SHORT TASK — List each line of the rows below that contains the word "screenshot", counting only matches with the same capitalization.

PROVIDED INFORMATION —
- - -

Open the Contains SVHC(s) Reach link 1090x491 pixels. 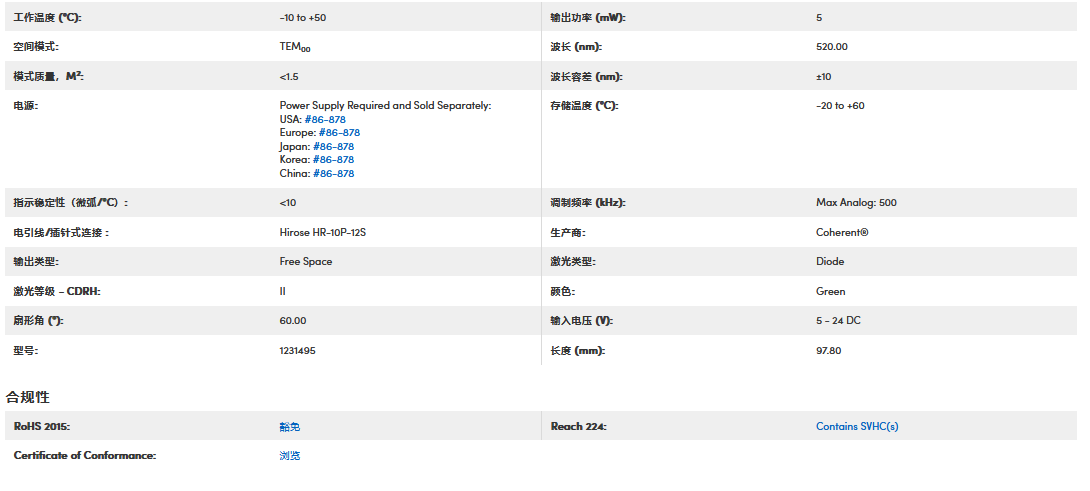tap(857, 426)
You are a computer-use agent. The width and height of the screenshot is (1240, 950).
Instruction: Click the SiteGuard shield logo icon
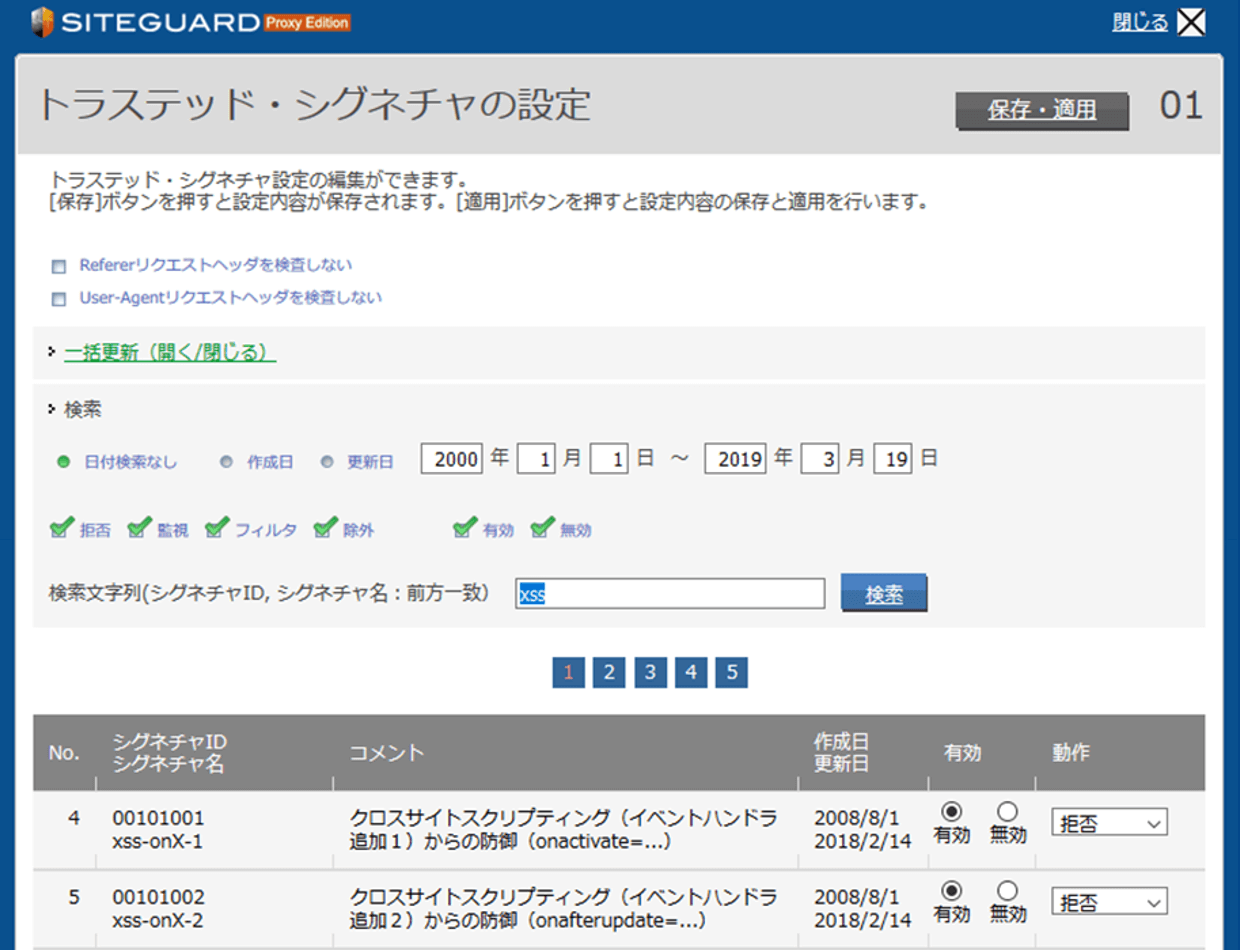point(42,22)
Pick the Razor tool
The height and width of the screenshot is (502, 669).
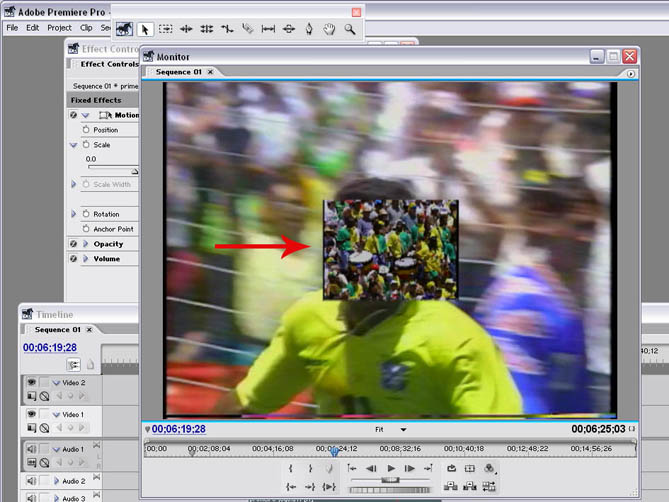click(x=247, y=30)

- - -

RESPONSE TO THIS EXERCISE —
You are a computer-use agent. The width and height of the screenshot is (1240, 950).
The height and width of the screenshot is (502, 669).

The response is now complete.